- _Given records_:
-----

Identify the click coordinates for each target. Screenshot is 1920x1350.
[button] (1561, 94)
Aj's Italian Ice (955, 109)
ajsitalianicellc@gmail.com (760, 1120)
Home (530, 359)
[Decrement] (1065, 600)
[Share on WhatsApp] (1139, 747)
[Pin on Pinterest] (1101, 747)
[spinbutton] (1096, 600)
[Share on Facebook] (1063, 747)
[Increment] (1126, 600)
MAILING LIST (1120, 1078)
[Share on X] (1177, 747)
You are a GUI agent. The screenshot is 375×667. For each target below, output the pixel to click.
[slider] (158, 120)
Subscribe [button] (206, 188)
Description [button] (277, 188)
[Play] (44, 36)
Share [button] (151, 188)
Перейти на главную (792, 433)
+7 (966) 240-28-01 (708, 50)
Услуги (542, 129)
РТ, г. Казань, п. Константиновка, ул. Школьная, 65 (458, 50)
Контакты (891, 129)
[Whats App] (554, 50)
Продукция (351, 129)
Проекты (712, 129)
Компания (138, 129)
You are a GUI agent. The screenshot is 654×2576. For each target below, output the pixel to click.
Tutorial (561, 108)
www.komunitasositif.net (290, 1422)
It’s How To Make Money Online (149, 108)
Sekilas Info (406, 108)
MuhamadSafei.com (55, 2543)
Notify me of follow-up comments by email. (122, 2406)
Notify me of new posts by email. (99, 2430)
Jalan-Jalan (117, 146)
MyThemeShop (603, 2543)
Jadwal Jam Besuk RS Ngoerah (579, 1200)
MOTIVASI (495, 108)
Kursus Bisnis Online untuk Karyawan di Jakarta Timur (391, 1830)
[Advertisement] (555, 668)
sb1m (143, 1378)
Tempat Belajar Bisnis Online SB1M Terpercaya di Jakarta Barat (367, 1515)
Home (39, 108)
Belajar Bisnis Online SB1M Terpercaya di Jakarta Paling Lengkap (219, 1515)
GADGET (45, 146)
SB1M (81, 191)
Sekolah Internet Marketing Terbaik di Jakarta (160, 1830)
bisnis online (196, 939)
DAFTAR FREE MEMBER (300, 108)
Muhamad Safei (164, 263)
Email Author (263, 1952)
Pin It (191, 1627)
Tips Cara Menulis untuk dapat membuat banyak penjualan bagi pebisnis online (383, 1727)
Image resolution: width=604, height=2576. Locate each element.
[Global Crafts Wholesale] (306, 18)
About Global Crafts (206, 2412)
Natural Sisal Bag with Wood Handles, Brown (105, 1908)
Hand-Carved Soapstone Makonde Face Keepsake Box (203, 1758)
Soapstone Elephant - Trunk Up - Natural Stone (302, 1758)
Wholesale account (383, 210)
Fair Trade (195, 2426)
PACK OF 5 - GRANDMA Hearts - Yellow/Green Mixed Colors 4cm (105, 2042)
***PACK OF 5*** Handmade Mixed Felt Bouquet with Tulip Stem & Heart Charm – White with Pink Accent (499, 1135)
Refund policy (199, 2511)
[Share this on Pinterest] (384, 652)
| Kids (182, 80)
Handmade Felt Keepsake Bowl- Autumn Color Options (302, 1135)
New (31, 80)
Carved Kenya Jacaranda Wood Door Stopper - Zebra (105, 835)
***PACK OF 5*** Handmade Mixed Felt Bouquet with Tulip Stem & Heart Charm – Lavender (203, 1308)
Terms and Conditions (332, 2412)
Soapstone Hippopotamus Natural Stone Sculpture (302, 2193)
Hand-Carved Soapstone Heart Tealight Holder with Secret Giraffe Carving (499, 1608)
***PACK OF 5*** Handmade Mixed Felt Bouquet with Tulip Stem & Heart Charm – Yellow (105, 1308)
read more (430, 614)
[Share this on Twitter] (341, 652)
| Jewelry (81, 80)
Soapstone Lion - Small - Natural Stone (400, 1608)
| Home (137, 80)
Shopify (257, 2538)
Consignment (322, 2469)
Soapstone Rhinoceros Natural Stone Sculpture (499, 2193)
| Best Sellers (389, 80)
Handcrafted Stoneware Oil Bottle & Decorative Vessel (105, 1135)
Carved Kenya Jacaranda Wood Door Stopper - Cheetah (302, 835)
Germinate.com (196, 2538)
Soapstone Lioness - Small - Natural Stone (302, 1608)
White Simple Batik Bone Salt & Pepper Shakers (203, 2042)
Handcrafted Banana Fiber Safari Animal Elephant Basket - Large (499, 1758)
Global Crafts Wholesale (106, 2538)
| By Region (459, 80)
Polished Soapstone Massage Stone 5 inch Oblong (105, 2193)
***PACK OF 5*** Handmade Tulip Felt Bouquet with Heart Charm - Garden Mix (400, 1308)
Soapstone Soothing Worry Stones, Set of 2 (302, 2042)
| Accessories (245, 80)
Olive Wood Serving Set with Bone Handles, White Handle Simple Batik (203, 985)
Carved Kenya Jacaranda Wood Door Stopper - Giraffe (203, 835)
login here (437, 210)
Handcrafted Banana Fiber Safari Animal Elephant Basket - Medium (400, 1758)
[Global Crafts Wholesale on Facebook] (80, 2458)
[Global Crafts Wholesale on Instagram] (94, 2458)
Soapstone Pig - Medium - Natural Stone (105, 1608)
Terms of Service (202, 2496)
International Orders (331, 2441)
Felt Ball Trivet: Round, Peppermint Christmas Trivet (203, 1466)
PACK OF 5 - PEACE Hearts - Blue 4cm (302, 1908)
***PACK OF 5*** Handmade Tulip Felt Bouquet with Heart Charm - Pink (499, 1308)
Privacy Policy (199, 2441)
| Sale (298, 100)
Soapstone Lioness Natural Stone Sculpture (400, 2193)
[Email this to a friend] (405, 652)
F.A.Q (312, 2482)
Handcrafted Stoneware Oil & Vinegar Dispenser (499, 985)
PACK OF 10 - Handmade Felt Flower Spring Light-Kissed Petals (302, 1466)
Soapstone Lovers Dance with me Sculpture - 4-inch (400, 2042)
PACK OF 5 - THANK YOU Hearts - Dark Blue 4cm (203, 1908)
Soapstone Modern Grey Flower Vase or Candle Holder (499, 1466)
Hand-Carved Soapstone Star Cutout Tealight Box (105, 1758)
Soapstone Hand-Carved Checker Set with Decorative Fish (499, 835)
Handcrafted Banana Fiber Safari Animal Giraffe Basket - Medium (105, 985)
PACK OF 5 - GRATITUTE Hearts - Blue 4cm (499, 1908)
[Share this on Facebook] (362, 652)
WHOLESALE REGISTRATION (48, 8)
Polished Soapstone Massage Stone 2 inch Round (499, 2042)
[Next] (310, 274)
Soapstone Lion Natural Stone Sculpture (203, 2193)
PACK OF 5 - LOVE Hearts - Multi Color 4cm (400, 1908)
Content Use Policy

-----

- _What the task requires_: From the data above, return every line from the line that has "РТ, г. Казань, п." up to and including the line that has "Notify me of follow-up", exactly.

- _Exercise solution_:
РТ, г. Казань, п. Константиновка, ул. Школьная, 65 (458, 50)
Контакты (891, 129)
[Whats App] (554, 50)
Продукция (351, 129)
Проекты (712, 129)
Компания (138, 129)
You are a GUI agent. The screenshot is 654×2576. For each target below, output the pixel to click.
Tutorial (561, 108)
www.komunitasositif.net (290, 1422)
It’s How To Make Money Online (149, 108)
Sekilas Info (406, 108)
MuhamadSafei.com (55, 2543)
Notify me of follow-up comments by email. (122, 2406)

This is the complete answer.